**Data extract:**
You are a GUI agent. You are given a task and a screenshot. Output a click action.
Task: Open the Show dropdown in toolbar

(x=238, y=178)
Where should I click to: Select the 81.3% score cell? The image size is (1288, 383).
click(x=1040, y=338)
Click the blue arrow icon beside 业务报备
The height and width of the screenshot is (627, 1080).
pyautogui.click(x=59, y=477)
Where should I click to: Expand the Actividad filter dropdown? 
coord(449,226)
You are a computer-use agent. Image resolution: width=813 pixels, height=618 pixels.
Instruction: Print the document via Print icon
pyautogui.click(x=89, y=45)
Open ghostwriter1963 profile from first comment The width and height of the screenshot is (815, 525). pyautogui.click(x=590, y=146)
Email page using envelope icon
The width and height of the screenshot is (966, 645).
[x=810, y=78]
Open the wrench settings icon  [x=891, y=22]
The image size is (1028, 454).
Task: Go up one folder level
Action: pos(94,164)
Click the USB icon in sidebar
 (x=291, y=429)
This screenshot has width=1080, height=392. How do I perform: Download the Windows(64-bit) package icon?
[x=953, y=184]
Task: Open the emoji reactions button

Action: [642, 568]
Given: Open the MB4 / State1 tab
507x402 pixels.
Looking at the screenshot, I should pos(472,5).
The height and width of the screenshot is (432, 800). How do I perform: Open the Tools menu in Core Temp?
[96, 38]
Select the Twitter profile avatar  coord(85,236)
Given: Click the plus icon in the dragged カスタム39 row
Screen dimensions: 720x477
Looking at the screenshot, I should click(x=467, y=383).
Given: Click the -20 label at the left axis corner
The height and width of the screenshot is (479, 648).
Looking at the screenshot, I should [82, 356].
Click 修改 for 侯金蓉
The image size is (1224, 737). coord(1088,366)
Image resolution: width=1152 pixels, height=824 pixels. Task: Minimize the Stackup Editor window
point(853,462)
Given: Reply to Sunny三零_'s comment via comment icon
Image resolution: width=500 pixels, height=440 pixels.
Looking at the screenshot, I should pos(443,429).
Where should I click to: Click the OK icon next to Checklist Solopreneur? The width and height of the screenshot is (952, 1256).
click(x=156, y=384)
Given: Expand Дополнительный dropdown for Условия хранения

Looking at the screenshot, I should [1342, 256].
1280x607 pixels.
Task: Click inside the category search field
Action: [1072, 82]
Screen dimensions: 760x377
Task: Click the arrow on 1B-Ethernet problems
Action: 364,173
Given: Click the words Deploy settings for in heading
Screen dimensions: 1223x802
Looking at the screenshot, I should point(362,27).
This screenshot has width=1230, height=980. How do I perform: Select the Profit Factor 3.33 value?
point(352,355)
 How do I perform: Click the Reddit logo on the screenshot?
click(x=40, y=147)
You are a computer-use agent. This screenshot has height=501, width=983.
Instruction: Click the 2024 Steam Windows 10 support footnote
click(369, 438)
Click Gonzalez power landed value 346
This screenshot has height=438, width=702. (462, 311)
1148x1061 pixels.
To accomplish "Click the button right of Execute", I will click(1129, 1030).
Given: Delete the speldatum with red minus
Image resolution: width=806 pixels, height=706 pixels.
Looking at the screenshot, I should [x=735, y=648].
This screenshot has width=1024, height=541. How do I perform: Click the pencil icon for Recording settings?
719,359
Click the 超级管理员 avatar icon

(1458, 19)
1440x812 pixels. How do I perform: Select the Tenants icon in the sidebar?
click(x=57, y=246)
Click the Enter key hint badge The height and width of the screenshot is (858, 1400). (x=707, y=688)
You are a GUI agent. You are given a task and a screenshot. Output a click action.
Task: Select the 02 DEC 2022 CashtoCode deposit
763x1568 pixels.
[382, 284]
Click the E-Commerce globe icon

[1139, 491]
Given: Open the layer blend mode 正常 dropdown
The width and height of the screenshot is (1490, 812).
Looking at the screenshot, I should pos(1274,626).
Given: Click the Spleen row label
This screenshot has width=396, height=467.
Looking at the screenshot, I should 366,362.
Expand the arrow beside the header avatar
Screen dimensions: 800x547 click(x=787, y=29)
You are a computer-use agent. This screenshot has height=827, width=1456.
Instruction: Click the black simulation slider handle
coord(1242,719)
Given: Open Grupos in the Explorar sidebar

**Problem to work on:**
Your answer should hold every line of the entries that contains the string "comment".

**Answer for the task:**
Open ghostwriter1963 profile from first comment The width and height of the screenshot is (815, 525). pyautogui.click(x=590, y=146)
Given: Reply to Sunny三零_'s comment via comment icon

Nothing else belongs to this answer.